A Test of Faith
Prayer and hope gave Aaron Small the strength to keep trying—even when it seemed like his baseball career was over.
The sound. A year later I can close my eyes and still hear it. Fifty-five thousand New York Yankees fans rising from their Yankee Stadium seats and cheering me.
I'd just pitched my heart out for more than six innings in a late season, do-or-die game against our archrivals, the Boston Red Sox. The division title was on the line.
Throwing sinkers, working the corners of the plate, I'd held the Sox to three runs while we'd scored eight. Me, a journeyman pitcher who'd spent most of his 17-year professional career kicking around the minor leagues, barely hanging on. Who the Yankees had called up as a last resort, after they'd exhausted all their other pitching options.
"Way to go, way to battle," manager Joe Torre said, when he got to the mound. He was smiling. Probably a little surprised. I handed him the ball and began to walk toward the dugout. The bullpen would take it from here.
The organist started playing "It's a Small World." The fans applause kept building. Think how close you came to missing this, I told myself, as players hugged me and clapped me on the back on the dugout step. You see, two months earlier, I had nearly quit the game.
Quitting. Growing up in California, the son of a minister, I had never allowed quitting to be a part of my vocabulary. I believed in myself—and in God's will for me.
When the Toronto Blue Jays drafted me in the 22nd round out of high school in 1989, I knew I wasn't star quality. I wasn't even good enough to get a scholarship at a four-year college or university. But playing big-league ball was my dream.
I was a skinny kid, six-foot-four and 165 pounds. One of the Toronto scouts told my dad they'd signed me as a projection pick—they figured I'd fill out and get stronger over the next few years.
They were right about my getting stronger. But I never developed the overpowering fastball they'd predicted. Six long years later I was still stuck in the minors.

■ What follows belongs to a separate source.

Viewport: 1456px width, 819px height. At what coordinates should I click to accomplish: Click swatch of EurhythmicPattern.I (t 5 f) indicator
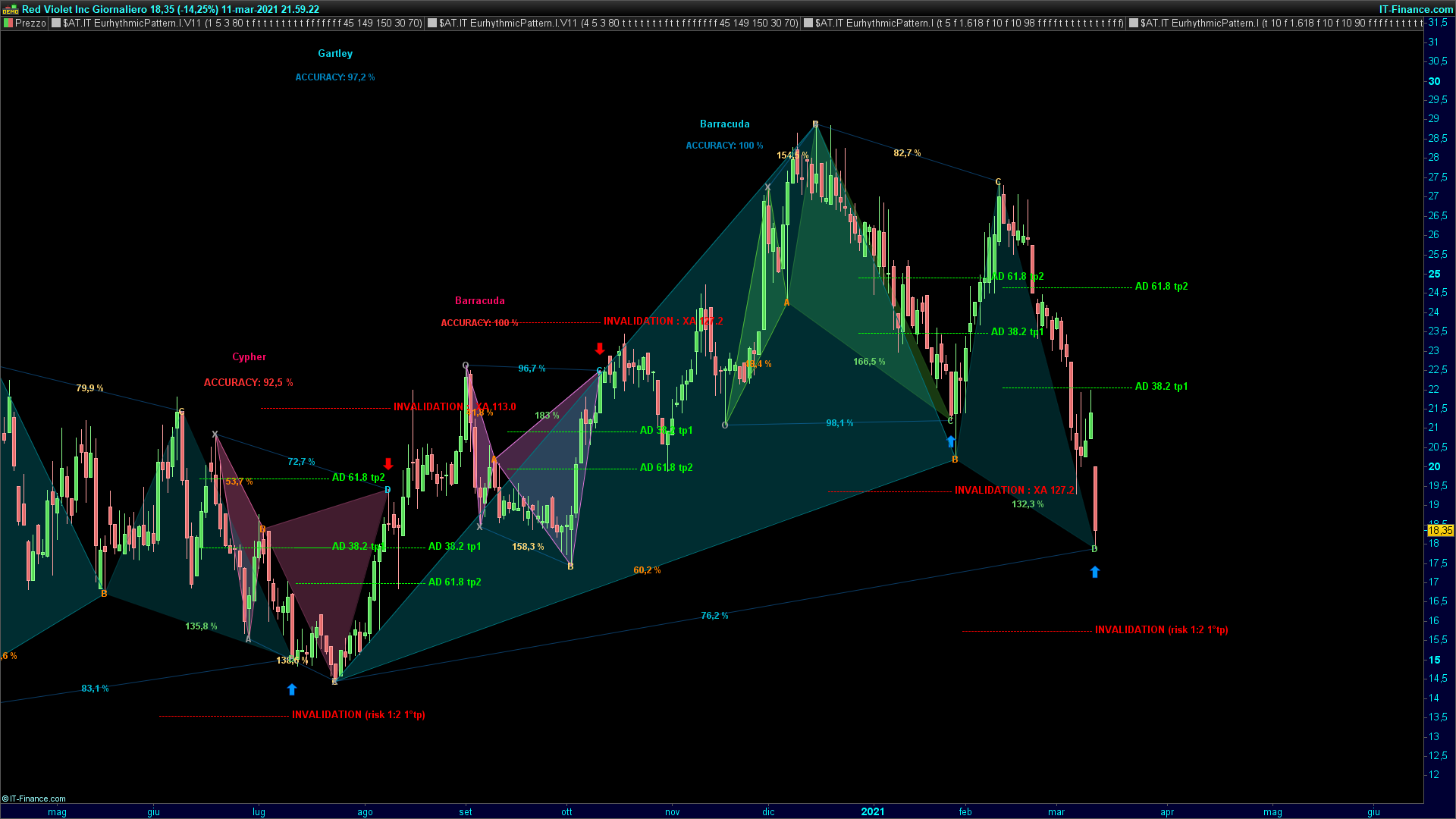(808, 23)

In 1994, when I was 22 and entering what should have been my prime, the team sent me an unambiguous message. They shifted me from starting pitcher to middle reliever. A clear demotion. I called home. "What are you going to do?" my dad asked. "I'm going to make them notice me," I said. Nothing would deter my dream.
I prayed often that spring. Not for a bigger fastball or better control, but for the strength to persevere. The prayers helped. Well, maybe. One day in June, as I was getting dressed at my locker, my manager pulled me aside.
"The big club wants you," he said. "You're going to Toronto." I thought I'd shot the moon. But not every dream has a happy ending.
In fact, the Blue Jays were playing the Yankees that night. The Yanks knocked out Toronto's starter, and I got called in. You've waited your whole life for this, I thought, as I strode to the mound.
I took a deep breath and surveyed my fielders. I checked the runner on first. I threw my first big-league pitch. Strike. One pitch later I retired the batter on an infield grounder. Next up was star outfielder Paul O'Neill. I hung a slider out over the plate. Boom! He clobbered it over the right-field wall.
Somehow I finished the inning. It wasn't pretty—two runs on five hits and two walks. After the game, the manager called me into his office. "We're sending you back down," he said.
My career was like a yo-yo after that. I played for 13 teams in eight years before finally landing with Atlanta's minor-league Richmond, Virginia, club in 2002.